Sleep Stage 4: REM Sleep
Most of us will have heard of the REM stage. Stage 4 is rapid eye movement named because our eyes move quickly from side to side while we sleep.
Several changes will occur here; our breathing becomes faster, our heart rate increases, and our muscles will become immobile. Most of our dreaming happens during this phase of our sleep, and we play out an array of sometimes mundane, and other times just plain bizarre scenarios in our minds. This seemingly strange stage of our sleep is no accident and is not just our minds nighttime funhouse. In fact, this element of sleep is actually crucial for our psychological health & wellbeing. Our brains recalibrate our emotional circuitry, processing painful memories, helping with creativity and giving us resilience for the day ahead.
As we sleep, we will move through each of these four stages several times during the night. Moving through all of the stages is called a cycle, we will go through about four to six cycles per night, and each cycle lasts an average of 90 minutes.

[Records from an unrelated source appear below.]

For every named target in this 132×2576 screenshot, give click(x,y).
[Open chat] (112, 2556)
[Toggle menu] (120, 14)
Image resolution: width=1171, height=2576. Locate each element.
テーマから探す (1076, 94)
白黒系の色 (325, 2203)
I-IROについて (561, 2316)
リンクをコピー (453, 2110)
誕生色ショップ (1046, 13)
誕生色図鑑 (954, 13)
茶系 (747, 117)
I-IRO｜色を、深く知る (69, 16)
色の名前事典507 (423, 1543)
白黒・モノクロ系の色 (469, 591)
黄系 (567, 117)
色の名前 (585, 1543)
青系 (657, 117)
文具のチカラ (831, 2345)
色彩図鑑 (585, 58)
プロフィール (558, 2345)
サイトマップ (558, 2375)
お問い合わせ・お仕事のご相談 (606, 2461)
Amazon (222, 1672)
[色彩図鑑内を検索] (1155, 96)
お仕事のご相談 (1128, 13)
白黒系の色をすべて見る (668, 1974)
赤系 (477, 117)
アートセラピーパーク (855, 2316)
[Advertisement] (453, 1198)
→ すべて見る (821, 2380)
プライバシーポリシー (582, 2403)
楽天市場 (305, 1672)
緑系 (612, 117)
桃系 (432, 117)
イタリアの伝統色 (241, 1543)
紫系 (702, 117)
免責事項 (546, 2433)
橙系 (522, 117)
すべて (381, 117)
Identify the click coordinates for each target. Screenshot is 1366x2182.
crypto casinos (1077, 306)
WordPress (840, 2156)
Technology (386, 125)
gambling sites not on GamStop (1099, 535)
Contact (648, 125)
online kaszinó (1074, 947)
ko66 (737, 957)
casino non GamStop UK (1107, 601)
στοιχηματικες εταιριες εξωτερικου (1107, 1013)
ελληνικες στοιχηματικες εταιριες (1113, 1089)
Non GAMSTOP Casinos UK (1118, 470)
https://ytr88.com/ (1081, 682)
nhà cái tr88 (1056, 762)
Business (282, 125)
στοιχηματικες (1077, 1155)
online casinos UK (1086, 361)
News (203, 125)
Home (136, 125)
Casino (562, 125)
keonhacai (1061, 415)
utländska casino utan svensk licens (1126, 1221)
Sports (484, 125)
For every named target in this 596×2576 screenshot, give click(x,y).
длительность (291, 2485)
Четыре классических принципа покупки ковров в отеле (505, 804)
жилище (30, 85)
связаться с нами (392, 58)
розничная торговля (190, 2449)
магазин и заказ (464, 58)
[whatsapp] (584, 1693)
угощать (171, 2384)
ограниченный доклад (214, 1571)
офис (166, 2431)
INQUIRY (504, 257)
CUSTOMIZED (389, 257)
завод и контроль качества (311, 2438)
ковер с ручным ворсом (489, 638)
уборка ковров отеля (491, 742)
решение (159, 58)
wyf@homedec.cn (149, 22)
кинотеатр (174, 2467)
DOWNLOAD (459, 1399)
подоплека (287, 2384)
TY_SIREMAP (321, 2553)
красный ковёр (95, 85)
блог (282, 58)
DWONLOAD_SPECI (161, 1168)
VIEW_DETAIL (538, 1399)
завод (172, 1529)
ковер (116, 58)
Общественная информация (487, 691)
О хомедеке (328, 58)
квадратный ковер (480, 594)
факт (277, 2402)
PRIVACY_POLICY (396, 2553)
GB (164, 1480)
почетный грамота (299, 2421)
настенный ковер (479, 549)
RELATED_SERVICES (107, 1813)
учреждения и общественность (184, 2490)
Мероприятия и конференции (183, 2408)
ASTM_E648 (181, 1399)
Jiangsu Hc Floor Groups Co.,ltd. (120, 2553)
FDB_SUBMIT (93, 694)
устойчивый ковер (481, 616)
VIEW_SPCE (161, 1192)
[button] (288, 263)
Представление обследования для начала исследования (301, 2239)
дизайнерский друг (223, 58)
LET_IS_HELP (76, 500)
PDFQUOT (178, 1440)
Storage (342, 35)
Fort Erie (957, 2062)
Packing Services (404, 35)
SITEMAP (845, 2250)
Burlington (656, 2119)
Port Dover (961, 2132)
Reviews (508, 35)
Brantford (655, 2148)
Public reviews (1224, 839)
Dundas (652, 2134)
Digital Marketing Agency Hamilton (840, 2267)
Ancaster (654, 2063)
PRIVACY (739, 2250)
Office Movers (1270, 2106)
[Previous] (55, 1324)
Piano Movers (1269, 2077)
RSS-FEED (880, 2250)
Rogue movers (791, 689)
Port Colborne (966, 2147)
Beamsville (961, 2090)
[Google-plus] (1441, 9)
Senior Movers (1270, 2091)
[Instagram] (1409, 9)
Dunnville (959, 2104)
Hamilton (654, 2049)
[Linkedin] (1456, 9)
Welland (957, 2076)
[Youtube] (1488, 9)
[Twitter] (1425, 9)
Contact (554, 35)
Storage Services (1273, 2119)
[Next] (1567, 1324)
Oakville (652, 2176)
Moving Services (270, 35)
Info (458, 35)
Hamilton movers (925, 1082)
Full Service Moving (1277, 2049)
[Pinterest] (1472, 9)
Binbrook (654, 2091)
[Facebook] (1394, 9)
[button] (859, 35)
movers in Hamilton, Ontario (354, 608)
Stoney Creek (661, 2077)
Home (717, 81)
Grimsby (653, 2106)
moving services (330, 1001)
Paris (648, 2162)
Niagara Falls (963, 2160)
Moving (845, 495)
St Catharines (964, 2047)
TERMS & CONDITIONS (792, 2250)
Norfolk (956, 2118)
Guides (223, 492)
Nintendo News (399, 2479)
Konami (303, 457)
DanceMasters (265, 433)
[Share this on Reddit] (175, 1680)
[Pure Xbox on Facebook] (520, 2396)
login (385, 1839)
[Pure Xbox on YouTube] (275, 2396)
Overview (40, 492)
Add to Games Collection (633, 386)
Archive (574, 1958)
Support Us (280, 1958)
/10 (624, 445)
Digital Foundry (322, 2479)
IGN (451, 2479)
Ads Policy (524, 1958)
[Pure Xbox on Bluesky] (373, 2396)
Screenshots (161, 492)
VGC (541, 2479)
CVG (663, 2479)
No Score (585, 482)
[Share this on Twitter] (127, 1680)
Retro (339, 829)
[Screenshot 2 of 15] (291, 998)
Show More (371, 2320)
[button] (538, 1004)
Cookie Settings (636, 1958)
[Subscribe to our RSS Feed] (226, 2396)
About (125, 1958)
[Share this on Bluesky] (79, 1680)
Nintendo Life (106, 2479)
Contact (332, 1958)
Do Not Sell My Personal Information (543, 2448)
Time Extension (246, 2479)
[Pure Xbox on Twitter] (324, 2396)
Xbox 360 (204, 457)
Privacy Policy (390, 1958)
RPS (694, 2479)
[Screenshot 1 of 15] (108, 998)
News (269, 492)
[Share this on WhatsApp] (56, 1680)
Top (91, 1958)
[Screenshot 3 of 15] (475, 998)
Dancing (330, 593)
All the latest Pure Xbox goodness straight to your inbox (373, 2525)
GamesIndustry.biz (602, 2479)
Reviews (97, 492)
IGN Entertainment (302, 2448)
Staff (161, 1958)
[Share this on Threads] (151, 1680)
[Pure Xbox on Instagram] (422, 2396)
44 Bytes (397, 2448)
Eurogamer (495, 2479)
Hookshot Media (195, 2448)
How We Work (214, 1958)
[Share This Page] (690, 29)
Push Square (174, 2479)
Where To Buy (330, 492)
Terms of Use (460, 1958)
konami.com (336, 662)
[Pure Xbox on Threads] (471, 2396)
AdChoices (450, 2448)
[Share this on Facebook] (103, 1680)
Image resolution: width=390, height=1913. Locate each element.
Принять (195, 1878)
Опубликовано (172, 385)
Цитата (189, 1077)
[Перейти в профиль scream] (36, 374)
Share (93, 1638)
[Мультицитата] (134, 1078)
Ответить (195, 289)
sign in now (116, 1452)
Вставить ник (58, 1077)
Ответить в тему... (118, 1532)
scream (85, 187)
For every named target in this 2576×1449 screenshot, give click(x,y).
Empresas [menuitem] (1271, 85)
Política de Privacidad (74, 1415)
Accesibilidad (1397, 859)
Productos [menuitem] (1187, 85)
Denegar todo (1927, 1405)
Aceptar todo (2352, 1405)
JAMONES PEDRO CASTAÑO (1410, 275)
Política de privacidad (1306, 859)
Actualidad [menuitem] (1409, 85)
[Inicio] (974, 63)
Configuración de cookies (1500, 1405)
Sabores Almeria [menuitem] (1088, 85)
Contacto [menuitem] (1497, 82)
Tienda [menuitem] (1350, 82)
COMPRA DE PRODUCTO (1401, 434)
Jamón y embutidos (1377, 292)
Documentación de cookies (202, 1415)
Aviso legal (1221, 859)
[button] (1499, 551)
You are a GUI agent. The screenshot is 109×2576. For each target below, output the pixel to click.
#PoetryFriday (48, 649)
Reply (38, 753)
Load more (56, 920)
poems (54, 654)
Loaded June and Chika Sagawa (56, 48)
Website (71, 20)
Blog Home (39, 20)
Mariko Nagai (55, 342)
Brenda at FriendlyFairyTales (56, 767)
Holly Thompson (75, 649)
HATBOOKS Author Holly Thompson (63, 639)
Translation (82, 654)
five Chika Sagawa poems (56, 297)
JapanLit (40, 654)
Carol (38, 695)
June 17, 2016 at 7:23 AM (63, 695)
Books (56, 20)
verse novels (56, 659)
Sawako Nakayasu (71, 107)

Our sleep stages change as we age. Newborn babies will spend about half the night in REM sleep, but this decreases the older we get. You may find that your sleeping patterns seem different now than they once did. How do you know if you’re getting enough sleep? Take our sleep assessment to learn more about your body’s sleep patterns and unlock clues for improving your rest each night.
What Controls our Sleep?
Our bodies have two main processes which, when combined, tell us it’s time to sleep:
Our bodies own internal clock helps us keep track of the time of day and controls our bodies response to it. Our brain produces hormones which help tell our bodies when to be awake or asleep. The chemical serotonin signals wakefulness and melatonin is the sleep-inducing hormone signalling when to sleep. These hormones are crucial to our bodies getting restful sleep.
Our bodies produce a sensation called sleep pressure throughout the day. As we stay awake a chemical called adenosine builds increasing our pressure to sleep, after we sleep the feeling is alleviated. The peak of this chemical usually happens between 12 to 16 hours after sleep. Our diet and nutrition (our two great friends caffeine and alcohol) can impact the effect of this chemical, artificially muting the signaling for sleep and can be a common cause of insomnia.